EXERCISE MATERIAL:
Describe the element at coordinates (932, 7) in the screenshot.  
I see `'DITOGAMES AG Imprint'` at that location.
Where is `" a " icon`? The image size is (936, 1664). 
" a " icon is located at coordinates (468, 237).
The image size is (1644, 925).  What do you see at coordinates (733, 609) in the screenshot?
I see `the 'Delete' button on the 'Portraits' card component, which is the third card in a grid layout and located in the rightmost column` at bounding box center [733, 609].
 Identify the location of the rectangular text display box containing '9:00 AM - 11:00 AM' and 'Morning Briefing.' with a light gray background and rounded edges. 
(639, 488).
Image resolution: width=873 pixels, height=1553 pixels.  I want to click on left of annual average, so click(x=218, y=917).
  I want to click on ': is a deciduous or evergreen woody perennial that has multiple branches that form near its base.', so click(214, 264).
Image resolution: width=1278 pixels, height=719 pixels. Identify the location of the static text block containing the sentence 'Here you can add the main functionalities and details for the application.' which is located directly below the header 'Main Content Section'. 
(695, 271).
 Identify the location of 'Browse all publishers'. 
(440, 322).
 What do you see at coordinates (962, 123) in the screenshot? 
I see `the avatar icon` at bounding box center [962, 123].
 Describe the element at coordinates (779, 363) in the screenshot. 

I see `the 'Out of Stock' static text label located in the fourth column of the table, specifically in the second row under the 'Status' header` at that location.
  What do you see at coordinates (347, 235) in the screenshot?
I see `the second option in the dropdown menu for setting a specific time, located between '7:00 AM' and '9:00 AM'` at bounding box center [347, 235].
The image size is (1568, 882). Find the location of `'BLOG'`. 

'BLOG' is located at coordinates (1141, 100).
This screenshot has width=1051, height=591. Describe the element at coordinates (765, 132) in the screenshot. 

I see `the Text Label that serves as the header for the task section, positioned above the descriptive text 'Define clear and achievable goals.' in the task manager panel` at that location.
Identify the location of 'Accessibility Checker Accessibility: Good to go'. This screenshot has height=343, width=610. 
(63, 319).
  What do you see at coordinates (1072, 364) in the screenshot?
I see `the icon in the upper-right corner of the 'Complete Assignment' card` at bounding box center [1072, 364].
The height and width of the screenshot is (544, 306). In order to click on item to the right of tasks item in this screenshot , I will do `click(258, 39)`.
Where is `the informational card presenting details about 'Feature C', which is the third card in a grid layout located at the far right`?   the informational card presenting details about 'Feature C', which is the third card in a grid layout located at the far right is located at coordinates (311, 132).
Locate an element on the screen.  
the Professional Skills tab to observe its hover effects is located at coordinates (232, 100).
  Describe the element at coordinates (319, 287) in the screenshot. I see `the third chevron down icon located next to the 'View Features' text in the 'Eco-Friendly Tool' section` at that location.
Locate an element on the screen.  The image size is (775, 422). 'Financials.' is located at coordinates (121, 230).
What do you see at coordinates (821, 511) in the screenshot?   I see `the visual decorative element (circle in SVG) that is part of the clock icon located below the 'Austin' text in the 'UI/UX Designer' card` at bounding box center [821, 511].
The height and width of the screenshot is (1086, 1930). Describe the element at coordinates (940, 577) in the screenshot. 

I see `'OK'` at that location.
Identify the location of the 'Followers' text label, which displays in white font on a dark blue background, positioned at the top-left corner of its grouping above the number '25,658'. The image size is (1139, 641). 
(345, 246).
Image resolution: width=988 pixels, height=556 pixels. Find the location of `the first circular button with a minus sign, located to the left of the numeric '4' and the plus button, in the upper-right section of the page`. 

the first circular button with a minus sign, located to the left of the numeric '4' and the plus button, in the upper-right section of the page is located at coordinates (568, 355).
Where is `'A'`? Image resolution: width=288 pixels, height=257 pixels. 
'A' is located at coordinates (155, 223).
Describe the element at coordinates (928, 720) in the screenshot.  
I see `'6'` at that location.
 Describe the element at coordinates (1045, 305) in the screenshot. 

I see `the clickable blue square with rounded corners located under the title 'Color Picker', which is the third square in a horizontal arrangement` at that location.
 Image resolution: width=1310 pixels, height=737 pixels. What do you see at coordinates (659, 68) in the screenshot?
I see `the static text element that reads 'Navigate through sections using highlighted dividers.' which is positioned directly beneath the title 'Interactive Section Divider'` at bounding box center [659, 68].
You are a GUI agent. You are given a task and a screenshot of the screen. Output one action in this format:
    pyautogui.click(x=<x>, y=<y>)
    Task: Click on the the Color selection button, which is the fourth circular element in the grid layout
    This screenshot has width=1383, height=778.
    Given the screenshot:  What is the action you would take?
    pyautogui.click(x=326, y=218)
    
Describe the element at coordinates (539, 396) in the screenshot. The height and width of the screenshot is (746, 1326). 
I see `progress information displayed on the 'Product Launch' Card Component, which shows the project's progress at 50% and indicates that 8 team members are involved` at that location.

INSTRUCTIONS FOR THE TASK: Return the data from the line containing "Describe the element at coordinates (1045, 305)" through the line containing "Image resolution: width=1310", reproducing those lines unchanged.

WRITTEN ANSWER:
 Describe the element at coordinates (1045, 305) in the screenshot. 

I see `the clickable blue square with rounded corners located under the title 'Color Picker', which is the third square in a horizontal arrangement` at that location.
 Image resolution: width=1310 pixels, height=737 pixels. What do you see at coordinates (659, 68) in the screenshot?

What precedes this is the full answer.